Exercise goal> Could you render the lines of this material as a numbered list, leaving out the blank lines?

Dataset records>
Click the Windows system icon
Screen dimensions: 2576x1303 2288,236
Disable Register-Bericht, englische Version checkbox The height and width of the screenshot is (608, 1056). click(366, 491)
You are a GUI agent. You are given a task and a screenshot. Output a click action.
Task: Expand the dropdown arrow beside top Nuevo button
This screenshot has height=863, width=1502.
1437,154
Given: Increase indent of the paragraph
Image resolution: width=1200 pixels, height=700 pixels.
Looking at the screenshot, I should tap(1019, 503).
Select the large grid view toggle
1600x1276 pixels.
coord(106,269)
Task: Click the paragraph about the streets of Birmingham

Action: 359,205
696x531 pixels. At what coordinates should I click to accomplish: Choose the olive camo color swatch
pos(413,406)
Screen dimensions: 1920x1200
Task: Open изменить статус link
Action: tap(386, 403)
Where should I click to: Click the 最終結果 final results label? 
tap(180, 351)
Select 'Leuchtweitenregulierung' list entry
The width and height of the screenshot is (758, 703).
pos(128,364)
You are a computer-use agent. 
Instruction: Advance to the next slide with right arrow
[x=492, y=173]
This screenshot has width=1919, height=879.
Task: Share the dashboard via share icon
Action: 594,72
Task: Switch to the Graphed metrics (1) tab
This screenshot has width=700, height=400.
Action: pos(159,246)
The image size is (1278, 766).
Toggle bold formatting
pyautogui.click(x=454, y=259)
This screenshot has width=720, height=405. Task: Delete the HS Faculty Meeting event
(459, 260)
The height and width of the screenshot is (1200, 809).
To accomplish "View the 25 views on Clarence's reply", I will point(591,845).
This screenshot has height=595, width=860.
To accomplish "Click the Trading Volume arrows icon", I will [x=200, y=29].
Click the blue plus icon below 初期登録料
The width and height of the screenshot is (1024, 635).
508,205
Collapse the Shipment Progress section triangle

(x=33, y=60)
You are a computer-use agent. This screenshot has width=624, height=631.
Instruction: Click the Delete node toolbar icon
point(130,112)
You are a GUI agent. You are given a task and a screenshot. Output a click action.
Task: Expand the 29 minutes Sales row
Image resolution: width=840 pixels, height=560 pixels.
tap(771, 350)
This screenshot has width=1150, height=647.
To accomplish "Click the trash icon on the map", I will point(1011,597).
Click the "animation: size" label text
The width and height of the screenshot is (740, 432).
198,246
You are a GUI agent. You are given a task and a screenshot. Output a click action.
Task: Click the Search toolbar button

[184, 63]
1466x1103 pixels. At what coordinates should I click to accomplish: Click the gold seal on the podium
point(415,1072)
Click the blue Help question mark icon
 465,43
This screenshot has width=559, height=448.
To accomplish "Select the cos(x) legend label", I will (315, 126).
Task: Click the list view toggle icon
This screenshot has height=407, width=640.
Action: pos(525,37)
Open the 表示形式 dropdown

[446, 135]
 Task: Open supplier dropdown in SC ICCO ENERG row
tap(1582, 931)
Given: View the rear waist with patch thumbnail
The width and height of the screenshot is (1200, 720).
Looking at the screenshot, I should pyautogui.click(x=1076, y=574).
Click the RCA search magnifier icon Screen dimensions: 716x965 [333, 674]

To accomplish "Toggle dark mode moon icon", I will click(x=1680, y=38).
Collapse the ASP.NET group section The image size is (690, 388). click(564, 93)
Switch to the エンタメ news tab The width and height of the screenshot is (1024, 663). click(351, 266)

Correct result>
1. Click the Windows system icon
2. Screen dimensions: 2576x1303 2288,236
3. Disable Register-Bericht, englische Version checkbox The height and width of the screenshot is (608, 1056). click(366, 491)
4. You are a GUI agent. You are given a task and a screenshot. Output a click action.
5. Task: Expand the dropdown arrow beside top Nuevo button
6. This screenshot has height=863, width=1502.
7. 1437,154
8. Given: Increase indent of the paragraph
9. Image resolution: width=1200 pixels, height=700 pixels.
10. Looking at the screenshot, I should tap(1019, 503).
11. Select the large grid view toggle
12. 1600x1276 pixels.
13. coord(106,269)
14. Task: Click the paragraph about the streets of Birmingham
15. Action: 359,205
16. 696x531 pixels. At what coordinates should I click to accomplish: Choose the olive camo color swatch
17. pos(413,406)
18. Screen dimensions: 1920x1200
19. Task: Open изменить статус link
20. Action: tap(386, 403)
21. Where should I click to: Click the 最終結果 final results label? 
22. tap(180, 351)
23. Select 'Leuchtweitenregulierung' list entry
24. The width and height of the screenshot is (758, 703).
25. pos(128,364)
26. You are a computer-use agent. 
27. Instruction: Advance to the next slide with right arrow
28. [x=492, y=173]
29. This screenshot has width=1919, height=879.
30. Task: Share the dashboard via share icon
31. Action: 594,72
32. Task: Switch to the Graphed metrics (1) tab
33. This screenshot has width=700, height=400.
34. Action: pos(159,246)
35. The image size is (1278, 766).
36. Toggle bold formatting
37. pyautogui.click(x=454, y=259)
38. This screenshot has width=720, height=405. Task: Delete the HS Faculty Meeting event
39. (459, 260)
40. The height and width of the screenshot is (1200, 809).
41. To accomplish "View the 25 views on Clarence's reply", I will point(591,845).
42. This screenshot has height=595, width=860.
43. To accomplish "Click the Trading Volume arrows icon", I will [x=200, y=29].
44. Click the blue plus icon below 初期登録料
45. The width and height of the screenshot is (1024, 635).
46. 508,205
47. Collapse the Shipment Progress section triangle
48. (x=33, y=60)
49. You are a computer-use agent. This screenshot has width=624, height=631.
50. Instruction: Click the Delete node toolbar icon
51. point(130,112)
52. You are a GUI agent. You are given a task and a screenshot. Output a click action.
53. Task: Expand the 29 minutes Sales row
54. Image resolution: width=840 pixels, height=560 pixels.
55. tap(771, 350)
56. This screenshot has width=1150, height=647.
57. To accomplish "Click the trash icon on the map", I will point(1011,597).
58. Click the "animation: size" label text
59. The width and height of the screenshot is (740, 432).
60. 198,246
61. You are a GUI agent. You are given a task and a screenshot. Output a click action.
62. Task: Click the Search toolbar button
63. [184, 63]
64. 1466x1103 pixels. At what coordinates should I click to accomplish: Click the gold seal on the podium
65. point(415,1072)
66. Click the blue Help question mark icon
67.  465,43
68. This screenshot has width=559, height=448.
69. To accomplish "Select the cos(x) legend label", I will (315, 126).
70. Task: Click the list view toggle icon
71. This screenshot has height=407, width=640.
72. Action: pos(525,37)
73. Open the 表示形式 dropdown
74. [446, 135]
75.  Task: Open supplier dropdown in SC ICCO ENERG row
76. tap(1582, 931)
77. Given: View the rear waist with patch thumbnail
78. The width and height of the screenshot is (1200, 720).
79. Looking at the screenshot, I should pyautogui.click(x=1076, y=574).
80. Click the RCA search magnifier icon Screen dimensions: 716x965 [333, 674]
81. To accomplish "Toggle dark mode moon icon", I will click(x=1680, y=38).
82. Collapse the ASP.NET group section The image size is (690, 388). click(564, 93)
83. Switch to the エンタメ news tab The width and height of the screenshot is (1024, 663). click(351, 266)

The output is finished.